Sonrası malum sarsar adı verilen dehşetli fırtına veyahut hortum…Bilindiği gibi ABD’yi ençok zorlayan doğal afet hortumlardır.
Bu yazıda Ad Kavmi yerine ABD kullanılsa yanlış olur mu?Bir kez de ABD diyerek okumanızı tavsiye ederim.
Peki; ABD’nin zulmü nasıl yok olacak yada kendi nasıl yok olacak.(Nasıl isterseniz öyle düşünün.)Madem; Ad Kavminin başına gelenleri kriter alıyoruz. Ad Kavminin yaşadıklarını ABD’ye çevirip inceliyelim.( Doğrusunu Allah bilir).
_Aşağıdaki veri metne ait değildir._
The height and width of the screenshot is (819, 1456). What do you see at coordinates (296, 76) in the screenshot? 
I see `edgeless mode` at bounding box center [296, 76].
ılk önce 3 yıl süren dehşetli bir kuraklık oluyor. Gücüne çok güvenen, bu kuraklığı Allah’ın bir uyarısı olarak kabul etmeyen ABD ,teknolojisinin yardımını kullanarak ,Ad Kavminin Mekke’ye heyet göndermesine bedel, fiili duaya sarılarak kuraklığı giderecek faaliyetlere giriyor. Kimbilir belki çok gelişmiş bir yağmur bombası veya bulut oluşturan başka bir faktörle çalışmalara başlıyorlar. Ancak üç bulut oluşuyor.Tıpkı Ad Kavmindeki gibi. Biri kırmızı, biri beyaz ,biri siyah. Onlar siyah olanı ülkelerine alıyorlar. şimdi burda durmak lazım. Ad Kavmi Allah’ın emrinde olan bulutları nasıl oluyor ki kendi emirlerine musahhar edebiliyorlar?Hem de kırmızı gelmesin, beyaz gelmesin, yağmur bulutunu andıran siyah bulut gelsin, diyebilirler? Demek ki bir teknolojiye sahiptiler.Tıpkı ABD gibi.Zaten kırmızı bulut olamaz.Kırmızı bulut kimyasal bir bulut olduğunun en sağlam delili olabilir.Yada güneş batarken batıda ufuk kırmızılaşır.
Amerika kuyruğunu kaptırmıştır.Hz Ademden buyana benzeri görülmemiş acaiplikte ve harika olan ABD artık zalimdir. Çabuk çabuk intibaha gelmesse mazlumların ahı onlara azabı getirecektir. Zira; küfür devam eder ama ;zülüm asla.
Biri AD ve ABD arasındaki ebcedi ve cifri bağı araştırsa ne güzel olurdu!
Vesselam
Araştırma yazımı oluşturmak için yardım eden Cevat Uykan'a teşekkür ederim.